Alcohol can lead to early death

A study of drinking around the world warns that even an occasional glass of wine or beer can increase your chances of disease and an early death. Scientists say there's no such thing as a "safe level" of alcohol.

Alcohol consumption caused almost 3 million premature deaths in 2016, according to the results of a major study of drinking

in 195 countries.

The research, published Friday in the medical journal The Lancet, found that drinking was the leading factor in deaths of people between the ages of 15 and 49. It also concluded that any amount of alcohol consumption, even one drink every now and again, increased the risk of health problems like cancer, cardiovascular disease and tuberculosis.

"The health risks associated with alcohol are enormous," said Emmanuela Gakidou, senior author and director at the Institute for Health Metrics and Evaluation (IHME) in Seattle.

The researchers drew on more than 1,000 studies to compile a picture of alcohol's health impacts and drinking habits among men and women around the world.
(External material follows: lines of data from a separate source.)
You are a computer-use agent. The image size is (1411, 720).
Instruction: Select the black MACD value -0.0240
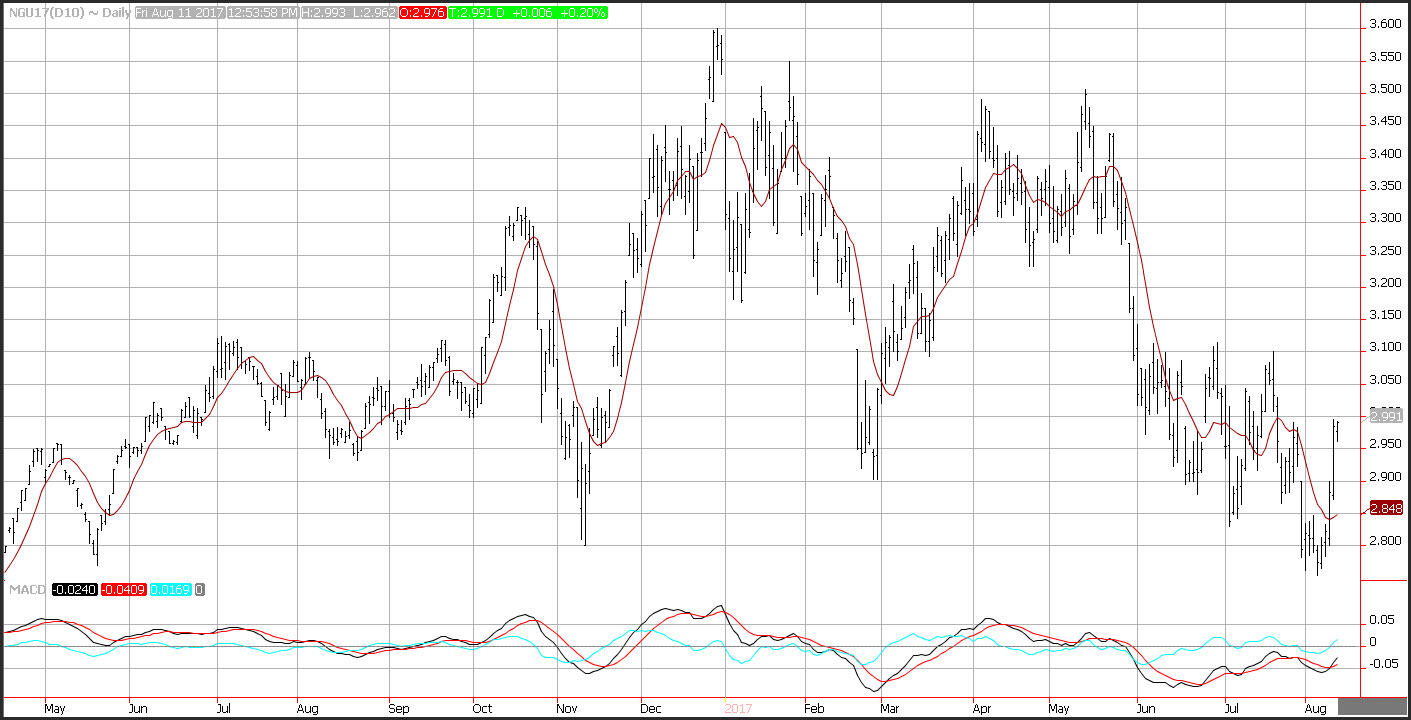click(x=75, y=590)
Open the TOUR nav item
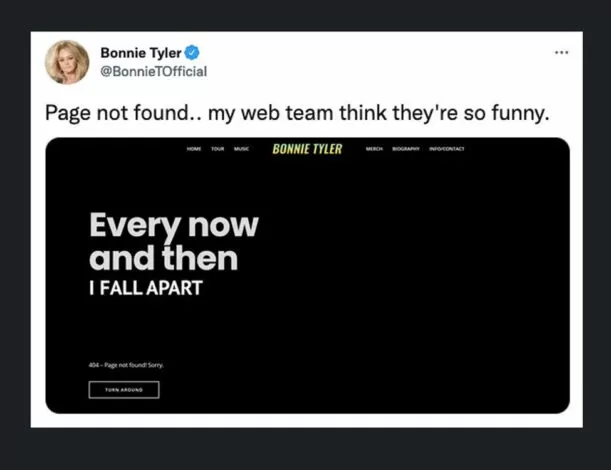Screen dimensions: 611x470 217,149
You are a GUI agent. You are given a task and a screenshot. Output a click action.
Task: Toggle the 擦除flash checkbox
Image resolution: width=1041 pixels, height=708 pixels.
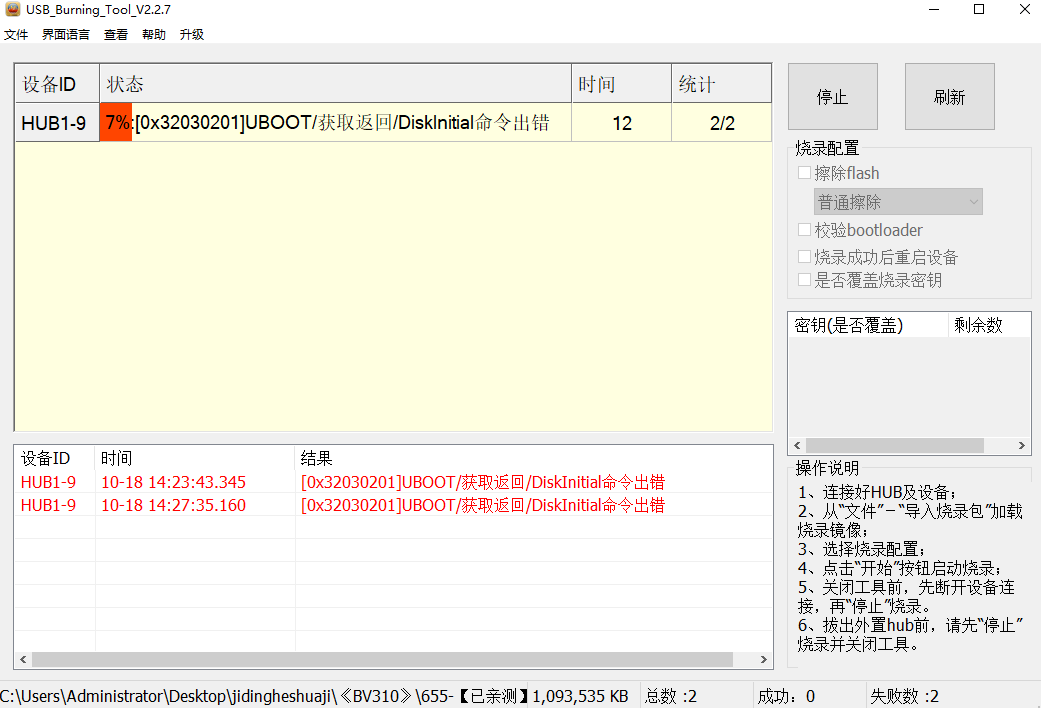805,173
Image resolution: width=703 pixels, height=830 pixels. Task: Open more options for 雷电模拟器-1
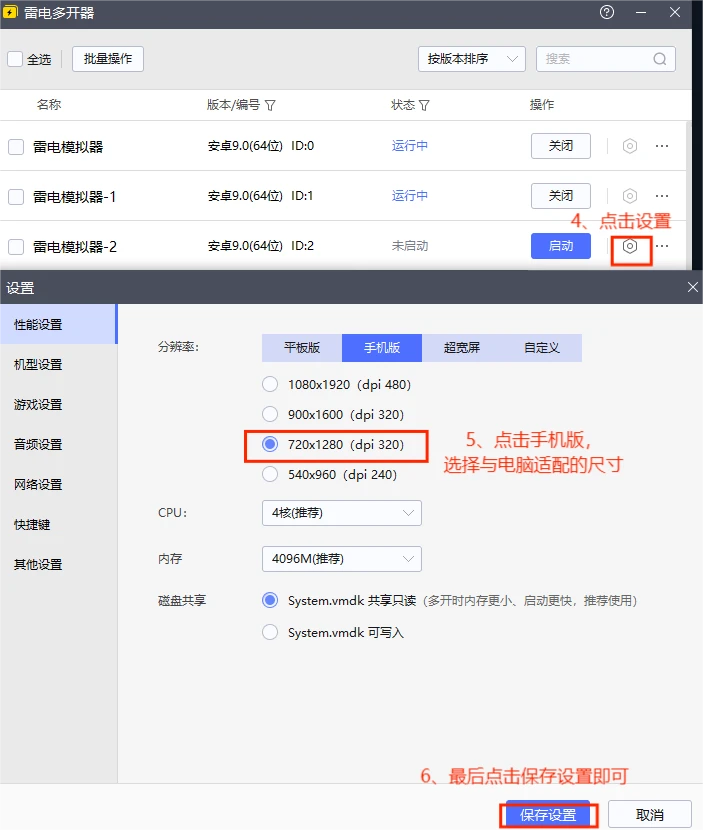coord(662,196)
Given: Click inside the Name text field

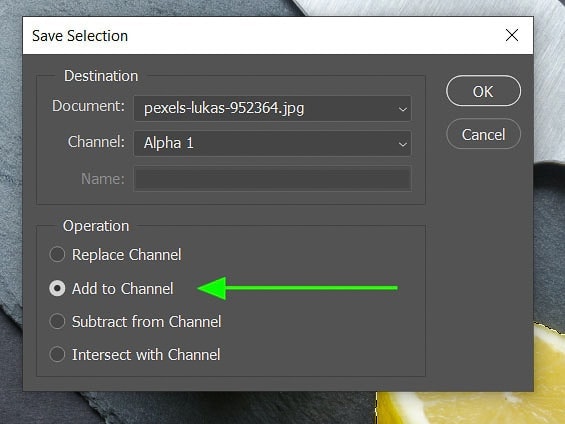Looking at the screenshot, I should point(272,178).
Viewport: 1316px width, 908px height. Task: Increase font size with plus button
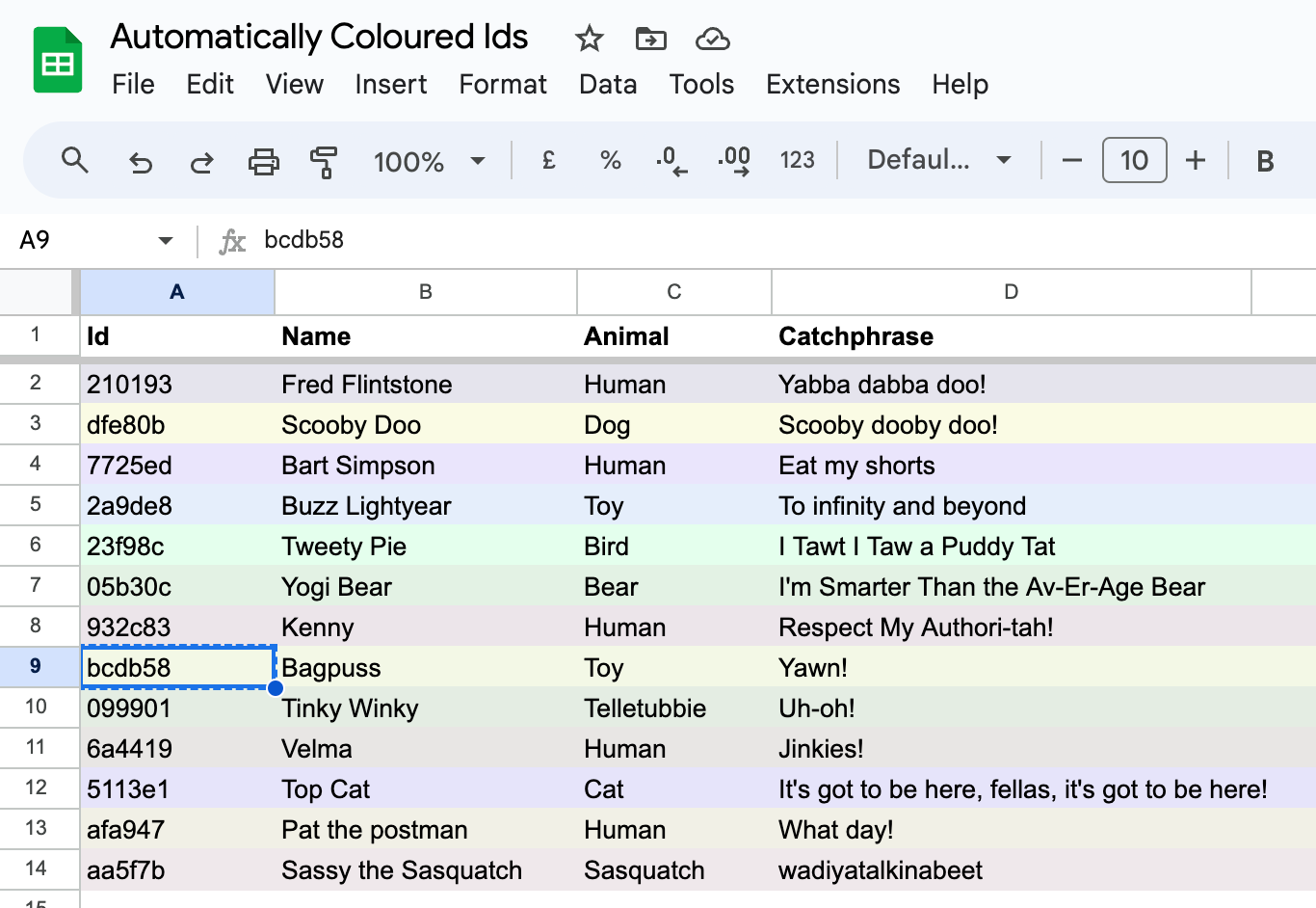(1196, 160)
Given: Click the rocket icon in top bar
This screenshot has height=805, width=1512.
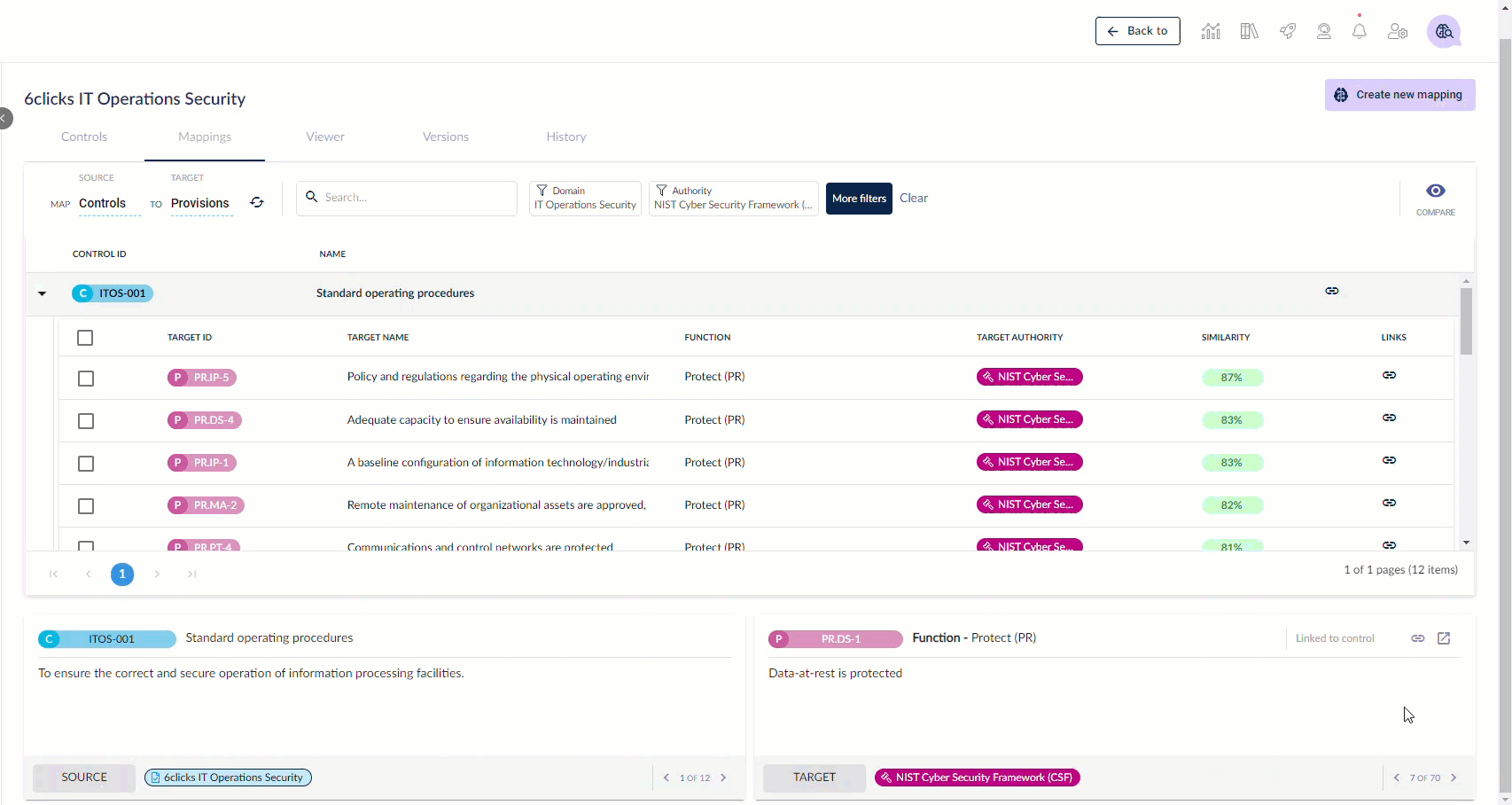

They reported that imbibing one standard drink — equivalent to a small beer, glass of wine or shot of spirits — each day, boosted the odds of developing at least one of 23 possible health conditions by about 0.5 percent.

That might not sound like much, but — at a global level — that daily drinking habit translates to about 100,000 additional deaths every year, Gakidou said.

"There is no safe level of alcohol," Max Griswold, lead author and IHME researcher, told the AFP news agency. "Overall, the health risks associated with alcohol rose in line with the amount consumed."

In addition to the prevalence of alcohol-related disease, the study also looked at injuries and death resulting from alcohol consumption, such as road accidents and self-harm.

Two drinks per day increased the chances of disease and injury by 7 percent, the researchers wrote. The risk climbed to 37 percent with five drinks.

According to the study, drinking was the seventh leading risk factor for premature death and disease in 2016, accounting for around 2 percent of deaths in women and nearly 7 percent in men.

Alcohol was the most lethal factor in the 15-49 age bracket, responsible for more than 12 percent of male deaths.

Of the more than 2 billion people around the world who consume alcohol, about 63 percent are men, the researchers wrote.

The biggest drinkers in 2016 were men in Romania, who put away an average of eight drinks a day. Portugal, Luxembourg, Lithuania and Ukraine followed with seven "units" per day.

Among women, Ukrainians led with four drinks a day, followed by Andorra, Luxembourg, Belarus, Sweden, Denmark, Ireland and Britain, all averaging about three per day.

The most abstemious nations were those with Muslim-majority populations.